┏━━
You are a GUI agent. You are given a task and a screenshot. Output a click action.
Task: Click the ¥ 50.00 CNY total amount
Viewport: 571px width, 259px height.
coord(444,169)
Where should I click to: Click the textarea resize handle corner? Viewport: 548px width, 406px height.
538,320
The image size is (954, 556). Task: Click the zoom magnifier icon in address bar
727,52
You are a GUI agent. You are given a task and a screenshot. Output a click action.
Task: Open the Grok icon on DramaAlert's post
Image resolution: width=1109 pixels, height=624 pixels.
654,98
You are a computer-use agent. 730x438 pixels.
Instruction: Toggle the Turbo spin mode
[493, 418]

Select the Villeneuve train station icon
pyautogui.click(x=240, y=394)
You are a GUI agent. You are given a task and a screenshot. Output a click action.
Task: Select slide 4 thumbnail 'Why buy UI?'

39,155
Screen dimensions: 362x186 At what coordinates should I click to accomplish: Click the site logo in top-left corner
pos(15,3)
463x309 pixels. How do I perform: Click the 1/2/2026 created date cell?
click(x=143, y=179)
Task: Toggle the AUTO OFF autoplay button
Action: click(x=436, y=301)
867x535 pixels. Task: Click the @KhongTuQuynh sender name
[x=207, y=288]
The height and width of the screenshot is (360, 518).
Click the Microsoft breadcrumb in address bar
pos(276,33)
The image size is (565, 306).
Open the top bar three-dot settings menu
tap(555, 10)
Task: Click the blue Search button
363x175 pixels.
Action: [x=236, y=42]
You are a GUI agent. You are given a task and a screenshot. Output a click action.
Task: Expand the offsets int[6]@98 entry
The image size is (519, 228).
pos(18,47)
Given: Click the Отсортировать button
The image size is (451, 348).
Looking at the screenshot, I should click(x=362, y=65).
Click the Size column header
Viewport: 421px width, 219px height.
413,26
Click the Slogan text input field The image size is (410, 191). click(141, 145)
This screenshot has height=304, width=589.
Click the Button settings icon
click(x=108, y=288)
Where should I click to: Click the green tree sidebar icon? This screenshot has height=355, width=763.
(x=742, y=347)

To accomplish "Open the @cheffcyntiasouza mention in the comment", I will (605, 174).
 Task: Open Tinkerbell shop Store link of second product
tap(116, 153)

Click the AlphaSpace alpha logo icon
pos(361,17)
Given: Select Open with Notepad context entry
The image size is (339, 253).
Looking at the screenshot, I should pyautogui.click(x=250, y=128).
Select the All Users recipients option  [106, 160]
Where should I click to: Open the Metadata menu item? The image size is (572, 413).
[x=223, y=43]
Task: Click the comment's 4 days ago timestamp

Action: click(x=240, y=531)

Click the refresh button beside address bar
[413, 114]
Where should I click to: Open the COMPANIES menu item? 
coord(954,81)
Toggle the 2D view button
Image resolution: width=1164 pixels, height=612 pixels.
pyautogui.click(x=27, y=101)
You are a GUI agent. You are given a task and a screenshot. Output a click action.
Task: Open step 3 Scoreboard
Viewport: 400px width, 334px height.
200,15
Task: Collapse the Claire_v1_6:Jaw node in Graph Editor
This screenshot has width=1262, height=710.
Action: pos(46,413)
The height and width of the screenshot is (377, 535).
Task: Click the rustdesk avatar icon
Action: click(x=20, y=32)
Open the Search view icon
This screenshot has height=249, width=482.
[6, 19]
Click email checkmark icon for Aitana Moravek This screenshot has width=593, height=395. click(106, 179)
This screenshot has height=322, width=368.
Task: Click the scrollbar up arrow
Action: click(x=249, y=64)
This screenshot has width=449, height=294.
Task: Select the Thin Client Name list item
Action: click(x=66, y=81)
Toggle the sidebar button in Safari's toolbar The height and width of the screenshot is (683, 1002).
┗━━
Every entry, from first to last, is to be reproduced exactly.

You are a GUI agent. You are given a task and a screenshot. Output a click action.
Task: Click the ¥ 50.00 CNY total amount
Viewport: 571px width, 259px height.
coord(444,169)
Where should I click to: Click the textarea resize handle corner? Viewport: 548px width, 406px height.
538,320
The image size is (954, 556). Task: Click the zoom magnifier icon in address bar
727,52
You are a GUI agent. You are given a task and a screenshot. Output a click action.
Task: Open the Grok icon on DramaAlert's post
Image resolution: width=1109 pixels, height=624 pixels.
654,98
You are a computer-use agent. 730x438 pixels.
Instruction: Toggle the Turbo spin mode
[493, 418]

Select the Villeneuve train station icon
pyautogui.click(x=240, y=394)
You are a GUI agent. You are given a task and a screenshot. Output a click action.
Task: Select slide 4 thumbnail 'Why buy UI?'

39,155
Screen dimensions: 362x186 At what coordinates should I click to accomplish: Click the site logo in top-left corner
pos(15,3)
463x309 pixels. How do I perform: Click the 1/2/2026 created date cell?
click(x=143, y=179)
Task: Toggle the AUTO OFF autoplay button
Action: click(x=436, y=301)
867x535 pixels. Task: Click the @KhongTuQuynh sender name
[x=207, y=288]
The height and width of the screenshot is (360, 518).
Click the Microsoft breadcrumb in address bar
pos(276,33)
The image size is (565, 306).
Open the top bar three-dot settings menu
tap(555, 10)
Task: Click the blue Search button
363x175 pixels.
Action: [x=236, y=42]
You are a GUI agent. You are given a task and a screenshot. Output a click action.
Task: Expand the offsets int[6]@98 entry
The image size is (519, 228).
pos(18,47)
Given: Click the Отсортировать button
The image size is (451, 348).
Looking at the screenshot, I should click(x=362, y=65).
Click the Size column header
Viewport: 421px width, 219px height.
413,26
Click the Slogan text input field The image size is (410, 191). click(141, 145)
This screenshot has height=304, width=589.
Click the Button settings icon
click(x=108, y=288)
Where should I click to: Click the green tree sidebar icon? This screenshot has height=355, width=763.
(x=742, y=347)

To accomplish "Open the @cheffcyntiasouza mention in the comment", I will (605, 174).
 Task: Open Tinkerbell shop Store link of second product
tap(116, 153)

Click the AlphaSpace alpha logo icon
pos(361,17)
Given: Select Open with Notepad context entry
The image size is (339, 253).
Looking at the screenshot, I should pyautogui.click(x=250, y=128).
Select the All Users recipients option  [106, 160]
Where should I click to: Open the Metadata menu item? The image size is (572, 413).
[x=223, y=43]
Task: Click the comment's 4 days ago timestamp

Action: click(x=240, y=531)

Click the refresh button beside address bar
[413, 114]
Where should I click to: Open the COMPANIES menu item? 
coord(954,81)
Toggle the 2D view button
Image resolution: width=1164 pixels, height=612 pixels.
pyautogui.click(x=27, y=101)
You are a GUI agent. You are given a task and a screenshot. Output a click action.
Task: Open step 3 Scoreboard
Viewport: 400px width, 334px height.
200,15
Task: Collapse the Claire_v1_6:Jaw node in Graph Editor
This screenshot has width=1262, height=710.
Action: pos(46,413)
The height and width of the screenshot is (377, 535).
Task: Click the rustdesk avatar icon
Action: click(x=20, y=32)
Open the Search view icon
This screenshot has height=249, width=482.
[6, 19]
Click email checkmark icon for Aitana Moravek This screenshot has width=593, height=395. click(106, 179)
This screenshot has height=322, width=368.
Task: Click the scrollbar up arrow
Action: click(x=249, y=64)
This screenshot has width=449, height=294.
Task: Select the Thin Client Name list item
Action: click(x=66, y=81)
Toggle the sidebar button in Safari's toolbar The height and width of the screenshot is (683, 1002).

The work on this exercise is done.